By refocusing histories of video games on actions and orientations, we can locate her, not as an object of history, but as action, full and fluid and complete. If we recognize that our orientations toward computers are something that have a history, we might be able to celebrate Bunten Berry every time we engage with a computer or play an online multiplayer game, rather than struggle to find her in the static documents and files and folders that happen to be saved in the archive. In acknowledging the limitations of the archive and how it can carefully regiment what is kept and what is lost, we can locate our queer and trans elders in places we might not expect: in the actions we perform, in the possibilities they imbue into our networked interactions with games. If we destabilize video game history’s focus on objects and documents and rethink video game history as histories of actions and interactions, we might be able to reframe online multiplayer as a celebration of queer and trans life and the women like Bunten Berry who pioneered it.

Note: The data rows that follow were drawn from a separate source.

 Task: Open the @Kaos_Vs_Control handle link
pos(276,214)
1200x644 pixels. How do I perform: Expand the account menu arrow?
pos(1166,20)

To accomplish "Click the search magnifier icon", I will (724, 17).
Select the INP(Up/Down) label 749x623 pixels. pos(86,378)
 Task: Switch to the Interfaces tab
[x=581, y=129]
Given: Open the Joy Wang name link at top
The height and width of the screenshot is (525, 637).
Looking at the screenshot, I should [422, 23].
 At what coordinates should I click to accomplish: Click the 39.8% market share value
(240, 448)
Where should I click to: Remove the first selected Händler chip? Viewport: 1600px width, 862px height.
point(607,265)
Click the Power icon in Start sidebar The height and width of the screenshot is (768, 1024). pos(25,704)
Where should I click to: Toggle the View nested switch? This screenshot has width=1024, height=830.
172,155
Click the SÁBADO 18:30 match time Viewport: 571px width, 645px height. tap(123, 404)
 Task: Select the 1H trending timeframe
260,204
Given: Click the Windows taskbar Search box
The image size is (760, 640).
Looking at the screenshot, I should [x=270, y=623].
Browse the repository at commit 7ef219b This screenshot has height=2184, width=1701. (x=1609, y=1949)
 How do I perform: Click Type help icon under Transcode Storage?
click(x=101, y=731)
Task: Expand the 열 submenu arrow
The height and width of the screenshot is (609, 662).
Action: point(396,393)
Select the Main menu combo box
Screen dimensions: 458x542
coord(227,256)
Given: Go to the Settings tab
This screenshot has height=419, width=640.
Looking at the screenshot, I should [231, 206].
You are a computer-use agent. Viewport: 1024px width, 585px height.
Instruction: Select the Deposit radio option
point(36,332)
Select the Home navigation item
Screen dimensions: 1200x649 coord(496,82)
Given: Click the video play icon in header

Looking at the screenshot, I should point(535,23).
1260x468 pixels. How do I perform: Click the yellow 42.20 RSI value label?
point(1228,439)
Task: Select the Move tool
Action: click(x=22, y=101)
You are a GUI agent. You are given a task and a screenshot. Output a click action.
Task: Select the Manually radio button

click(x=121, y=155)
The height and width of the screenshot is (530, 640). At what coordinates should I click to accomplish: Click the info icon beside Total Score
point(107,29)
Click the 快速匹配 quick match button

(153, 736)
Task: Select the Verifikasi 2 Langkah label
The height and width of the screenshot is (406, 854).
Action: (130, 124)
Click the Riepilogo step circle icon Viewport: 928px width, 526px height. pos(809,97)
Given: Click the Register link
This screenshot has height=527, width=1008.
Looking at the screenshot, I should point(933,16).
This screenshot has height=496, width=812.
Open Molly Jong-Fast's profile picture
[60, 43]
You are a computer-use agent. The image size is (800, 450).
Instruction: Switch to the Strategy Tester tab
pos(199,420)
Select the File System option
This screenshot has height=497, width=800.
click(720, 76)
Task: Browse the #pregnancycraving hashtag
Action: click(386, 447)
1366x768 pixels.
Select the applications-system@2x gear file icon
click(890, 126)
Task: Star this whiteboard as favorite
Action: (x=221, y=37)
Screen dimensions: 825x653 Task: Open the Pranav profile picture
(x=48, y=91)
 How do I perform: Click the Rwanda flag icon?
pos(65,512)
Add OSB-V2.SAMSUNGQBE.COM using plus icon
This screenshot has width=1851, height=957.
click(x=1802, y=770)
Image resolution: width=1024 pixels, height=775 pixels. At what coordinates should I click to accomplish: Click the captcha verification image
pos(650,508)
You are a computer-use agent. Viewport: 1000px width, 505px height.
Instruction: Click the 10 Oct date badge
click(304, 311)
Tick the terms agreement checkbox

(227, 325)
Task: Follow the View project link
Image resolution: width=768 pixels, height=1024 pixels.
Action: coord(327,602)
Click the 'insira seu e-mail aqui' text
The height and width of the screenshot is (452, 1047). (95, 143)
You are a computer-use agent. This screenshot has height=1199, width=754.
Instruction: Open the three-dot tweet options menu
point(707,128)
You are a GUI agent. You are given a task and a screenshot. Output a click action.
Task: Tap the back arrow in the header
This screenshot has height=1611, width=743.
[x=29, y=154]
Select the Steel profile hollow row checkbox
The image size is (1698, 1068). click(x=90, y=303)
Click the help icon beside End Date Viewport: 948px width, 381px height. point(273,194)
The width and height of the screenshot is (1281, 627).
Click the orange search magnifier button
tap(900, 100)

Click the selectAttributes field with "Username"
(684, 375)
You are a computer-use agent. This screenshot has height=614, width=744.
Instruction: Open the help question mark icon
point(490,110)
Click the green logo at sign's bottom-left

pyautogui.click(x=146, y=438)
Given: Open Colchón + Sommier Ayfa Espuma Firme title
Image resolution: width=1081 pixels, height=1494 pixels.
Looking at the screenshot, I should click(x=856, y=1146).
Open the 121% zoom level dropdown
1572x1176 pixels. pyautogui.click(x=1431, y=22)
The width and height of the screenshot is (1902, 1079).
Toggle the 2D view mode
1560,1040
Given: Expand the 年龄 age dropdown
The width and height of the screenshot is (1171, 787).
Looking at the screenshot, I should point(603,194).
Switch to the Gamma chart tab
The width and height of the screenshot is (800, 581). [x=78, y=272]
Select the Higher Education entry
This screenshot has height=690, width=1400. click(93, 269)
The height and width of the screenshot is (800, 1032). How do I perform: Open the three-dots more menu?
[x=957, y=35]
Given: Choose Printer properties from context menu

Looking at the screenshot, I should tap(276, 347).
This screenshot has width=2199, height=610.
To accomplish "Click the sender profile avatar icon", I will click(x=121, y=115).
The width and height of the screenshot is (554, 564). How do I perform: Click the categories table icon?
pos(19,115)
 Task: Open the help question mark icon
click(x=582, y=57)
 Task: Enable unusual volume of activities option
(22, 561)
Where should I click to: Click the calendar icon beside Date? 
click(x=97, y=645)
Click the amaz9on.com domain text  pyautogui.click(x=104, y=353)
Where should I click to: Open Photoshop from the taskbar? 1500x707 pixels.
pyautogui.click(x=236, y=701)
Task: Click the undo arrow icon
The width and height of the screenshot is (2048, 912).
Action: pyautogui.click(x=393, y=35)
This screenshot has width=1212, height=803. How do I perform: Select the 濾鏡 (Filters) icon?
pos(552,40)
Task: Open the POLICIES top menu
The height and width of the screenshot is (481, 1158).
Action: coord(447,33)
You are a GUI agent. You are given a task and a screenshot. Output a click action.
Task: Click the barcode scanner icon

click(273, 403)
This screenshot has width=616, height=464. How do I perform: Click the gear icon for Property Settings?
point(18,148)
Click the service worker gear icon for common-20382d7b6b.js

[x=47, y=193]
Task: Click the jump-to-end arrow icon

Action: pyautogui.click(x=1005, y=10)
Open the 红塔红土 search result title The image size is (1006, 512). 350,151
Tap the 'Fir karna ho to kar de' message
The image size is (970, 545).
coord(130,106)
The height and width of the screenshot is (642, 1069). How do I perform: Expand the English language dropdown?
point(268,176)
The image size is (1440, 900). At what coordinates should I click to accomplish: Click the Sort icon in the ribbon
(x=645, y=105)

What could the history of games be? It could be reparative. It could acknowledge the loss inherent to the archive and the archival processes that have been historically used to foreclose the futures and histories of marginalized people. It could decentralize objects and allow us to read queer and trans life in more places than just what is represented or saved for us: in the actions and orientations that permeate all of our modes of understanding and interacting with technology. The act of writing video game history gives us the possibility of reading history as something alive that churns, sets in motion, breathes life into, and animates the documents that have been saved (and those that have been lost), displacing the records that have come to stand in for the people they are attached to. It gives us the possibility of locating queer and trans life in histories of technology as a genealogy. Instead of an incongruous dot in the time line, without a past, and without a future, we might find a continuous line across time where queer and trans people have always been: seeing, feeling, acting, and moving us forward.


1. ^ Danielle Bunten Berry, “Imaginary Playmates in Real-Time or Why Online Games Suck” (speech, Computer Game Developers Conference, Santa Clara, California, April 1997).